Stated problem A: Using the excerpt on sending an approve transaction, explain what an approve does that makes it the usual step before a swap.

Practical Application: Sending an approve Transaction

Theory is important, but let's apply our knowledge in practice. The most common operation before a swap is an approve. You give permission (an approval) to a decentralized exchange's contract to spend a certain amount of your tokens.

To do this, we need to call the approve(address spender, uint256 amount) function on the token's contract. How do we turn this call into the data field for our transaction? With the encode_abi method.

import json

# ... your main code ...

async def main():
    # 1. Setup
    USDT_ADDRESS = "0x..." # Address of USDT on the desired network
    UNISWAP_ROUTER_ADDRESS = "0x..." # Address of the Uniswap router

    with open('token_abi.json') as f: # A minimal ABI with only the functions you need
        TOKEN_ABI = json.load(f)

    # 2. Create the client and contract
    client = Client(private_key=config.PRIVATE_KEY, rpc="...")
    token_contract = client.w3.eth.contract(address=USDT_ADDRESS, abi=TOKEN_ABI)

Available records:
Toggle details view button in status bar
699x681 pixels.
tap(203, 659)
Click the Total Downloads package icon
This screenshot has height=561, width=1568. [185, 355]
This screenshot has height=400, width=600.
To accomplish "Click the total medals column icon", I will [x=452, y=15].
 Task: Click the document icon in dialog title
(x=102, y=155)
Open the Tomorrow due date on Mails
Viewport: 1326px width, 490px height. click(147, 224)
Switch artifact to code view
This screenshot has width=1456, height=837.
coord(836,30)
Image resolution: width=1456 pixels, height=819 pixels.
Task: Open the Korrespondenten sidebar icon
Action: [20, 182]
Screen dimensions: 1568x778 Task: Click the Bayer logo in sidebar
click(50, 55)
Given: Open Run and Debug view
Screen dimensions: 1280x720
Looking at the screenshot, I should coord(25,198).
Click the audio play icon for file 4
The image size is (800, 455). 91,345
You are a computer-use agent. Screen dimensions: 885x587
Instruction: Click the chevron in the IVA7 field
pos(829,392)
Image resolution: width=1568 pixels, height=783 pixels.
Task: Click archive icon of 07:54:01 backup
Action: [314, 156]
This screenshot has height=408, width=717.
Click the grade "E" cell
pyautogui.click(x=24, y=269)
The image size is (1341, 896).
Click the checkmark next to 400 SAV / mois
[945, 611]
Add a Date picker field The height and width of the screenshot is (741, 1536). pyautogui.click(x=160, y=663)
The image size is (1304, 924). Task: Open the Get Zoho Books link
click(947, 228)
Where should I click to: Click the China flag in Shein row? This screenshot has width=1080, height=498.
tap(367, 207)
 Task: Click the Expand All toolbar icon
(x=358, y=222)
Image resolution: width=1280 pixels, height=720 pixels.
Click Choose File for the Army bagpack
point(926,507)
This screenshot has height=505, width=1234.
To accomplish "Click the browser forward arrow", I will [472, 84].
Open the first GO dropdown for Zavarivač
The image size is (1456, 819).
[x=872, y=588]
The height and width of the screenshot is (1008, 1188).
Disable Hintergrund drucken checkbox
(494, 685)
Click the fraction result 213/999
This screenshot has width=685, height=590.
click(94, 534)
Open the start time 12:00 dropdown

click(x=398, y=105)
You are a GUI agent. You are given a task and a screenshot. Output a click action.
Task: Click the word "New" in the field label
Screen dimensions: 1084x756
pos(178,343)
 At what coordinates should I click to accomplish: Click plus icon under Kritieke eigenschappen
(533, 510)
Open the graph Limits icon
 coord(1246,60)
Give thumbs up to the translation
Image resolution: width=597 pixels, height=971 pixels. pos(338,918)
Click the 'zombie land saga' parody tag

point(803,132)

Stated problem B: Rewrite the records between the line holding "The height and width of the screenshot is (1008, 1188)." and the line holding "pos(178,343)", inclusive, as a JSON list of strings with one string per line and blank lines omitted.

Output A: An approve grants a decentralized exchange's contract permission to spend a certain amount of your tokens. This is done by calling the approve(address spender, uint256 amount) function on the token's contract.

Output B:
[
  "The height and width of the screenshot is (1008, 1188).",
  "Disable Hintergrund drucken checkbox",
  "(494, 685)",
  "Click the fraction result 213/999",
  "This screenshot has width=685, height=590.",
  "click(94, 534)",
  "Open the start time 12:00 dropdown",
  "click(x=398, y=105)",
  "You are a GUI agent. You are given a task and a screenshot. Output a click action.",
  "Task: Click the word \"New\" in the field label",
  "Screen dimensions: 1084x756",
  "pos(178,343)"
]